A Baleia que Cantava para o Vazio


 

Durante décadas, os oceanos do Pacífico Norte ecoaram um som que desafiava todos os padrões conhecidos. Não era o ronco de motores de navios, nem o ruído de equipamentos humanos.

Tratava-se de um canto profundo, ritmado e solitário, emitido sempre na frequência incomum de cerca de 52 hertz, muito mais aguda do que os chamados graves - entre 10 e 39 Hz - das baleias-azuis e das baleias-comuns, as espécies cujas rotas migratórias mais se assemelham às dela.

Enquanto as baleias costumam cantar em “coros” que viajam centenas de quilômetros e recebem respostas de outros indivíduos da mesma espécie, esse som ecoava sem resposta.

Ele surgia todos os anos, geralmente entre agosto e dezembro, seguia rotas que cruzavam vastas áreas do Pacífico - das ilhas Aleutas e Kodiak, na costa do Alasca, até a Califórnia -, percorria até 70 km por dia e, no início do ano (janeiro ou fevereiro), desaparecia do alcance dos hidrofones.

Nenhum outro canto exatamente igual foi detectado em outro lugar ao mesmo tempo, reforçando a ideia de que se tratava de um único animal. Cientistas do Woods Hole Oceanographic Institution, que começaram a rastreá-lo em 1989 com dados inicialmente captados pelo sistema de escuta submarina da Marinha dos EUA (SOSUS), concluíram que era uma única baleia.

Ela vocalizava fora da “linguagem” compartilhada pelas demais. Sua voz existia, preenchia o oceano, mas permanecia incompreendida, sem eco de reconhecimento ou convite.
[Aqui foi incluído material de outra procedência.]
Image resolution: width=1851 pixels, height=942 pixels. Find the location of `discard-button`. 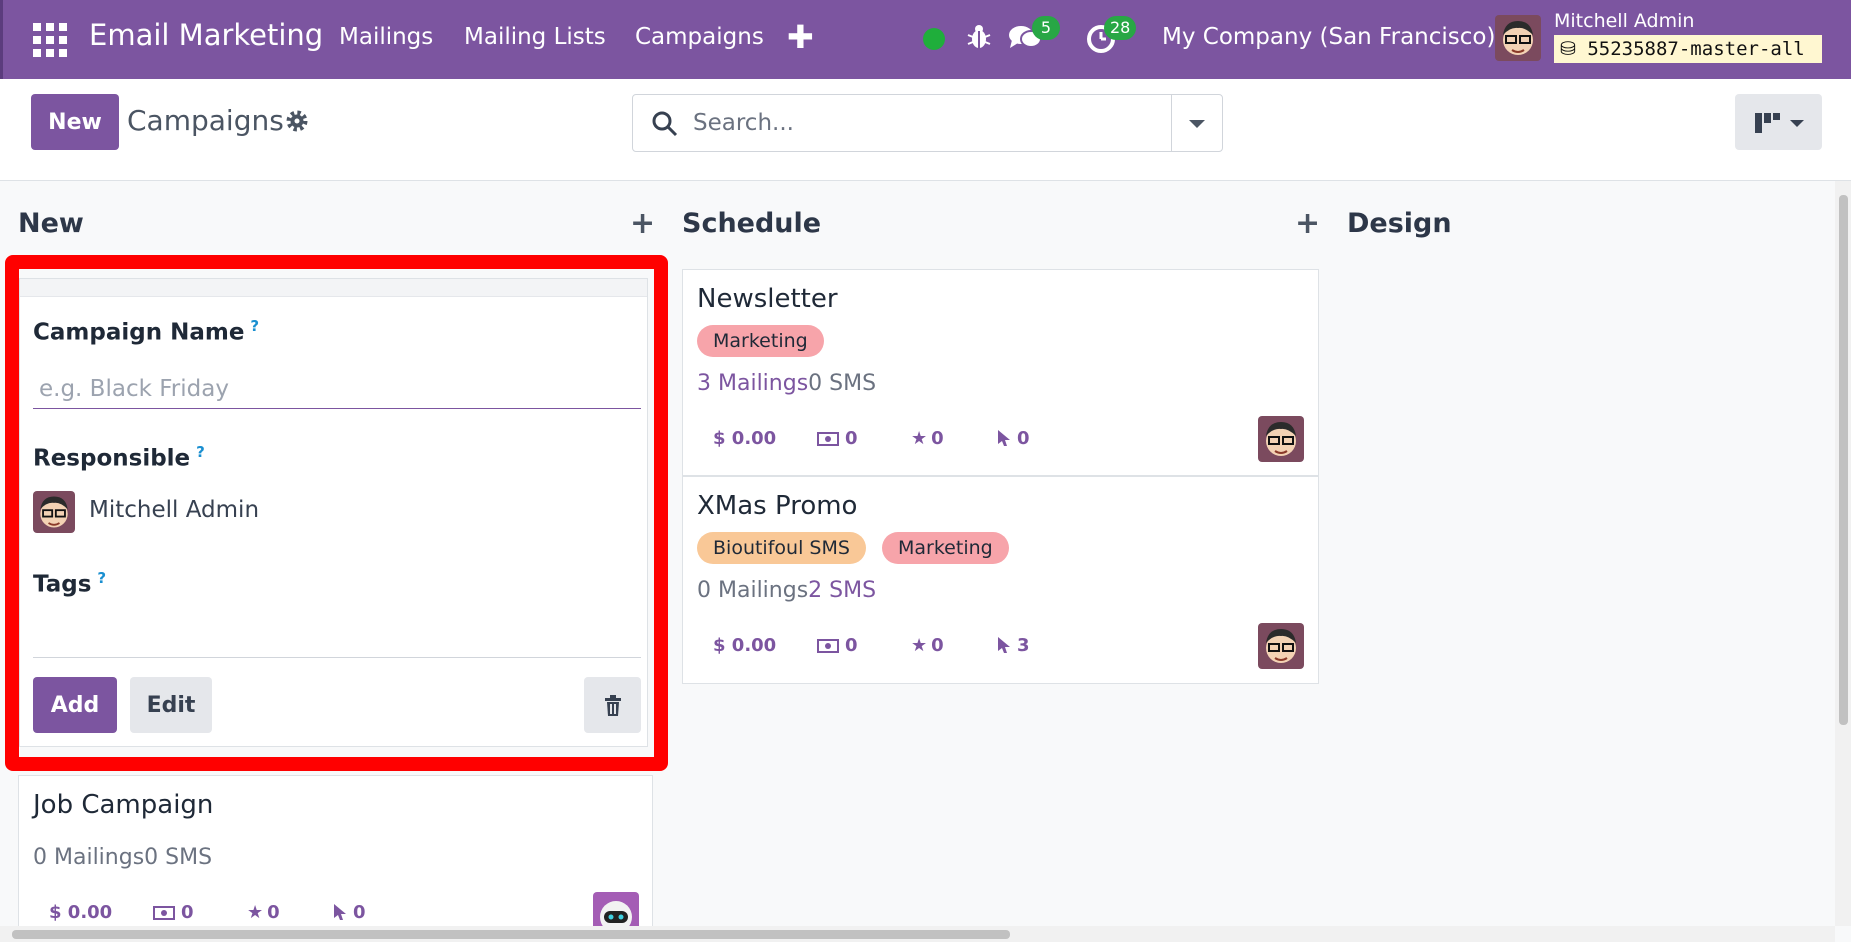

discard-button is located at coordinates (612, 705).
Não estava fora do oceano - estava fora do diálogo. Ninguém sabe ao certo por quê. As hipóteses mais aceitas incluem: uma anomalia anatômica no aparelho vocal (talvez uma deformidade congênita), um cruzamento raro entre espécies (provavelmente baleia-azul e baleia-comum, já que híbridos dessas espécies existem e podem apresentar características vocais intermediárias), ou até uma condição genética ainda não identificada.

Com o tempo, o canto baixou ligeiramente (para cerca de 50 Hz), o que é compatível com o amadurecimento de um macho. Curiosamente, desde cerca de 2010, surgiram registros esporádicos de outros cantos em 52 Hz em locais diferentes, sugerindo que talvez não seja tão única quanto se pensava, mas a principal fonte, a “original”, continuou sendo detectada sozinha por anos.

O animal nunca foi visto. Nenhum mergulhador, drone ou expedição (incluindo a documentada no filme The Loneliest Whale: The Search for 52, de 2021, com produção associada a Leonardo DiCaprio) conseguiu flagrá-lo visualmente.

Tudo o que sabemos vem de hidrofones espalhados pelo fundo do mar. Com o passar dos anos, os registros do canto principal foram rareando. A última detecção consistente e amplamente documentada ocorreu por volta de meados dos anos 2000, embora alguns relatos indiquem capturas esporádicas em anos posteriores.

É provável que a baleia - que poderia ter décadas de vida quando foi descoberta - tenha morrido em algum momento nas últimas duas décadas, levando consigo seu canto único para o silêncio definitivo do oceano. Sem nunca ter recebido uma resposta igual à sua voz.

A história da baleia dos 52 hertz transcende a biologia marinha. Ela se tornou um símbolo poderoso da solidão, da incomunicabilidade e da busca por conexão em um mundo vasto e indiferente - inspirando documentários, músicas (como a faixa “Whalien 52” do BTS), livros, filmes japoneses e até esculturas.

Seu legado permanece: mesmo sem nome, sem rosto e talvez sem companhia, aquela voz solitária foi ouvida por humanos durante décadas. E, de certa forma, respondeu ao nosso próprio silêncio.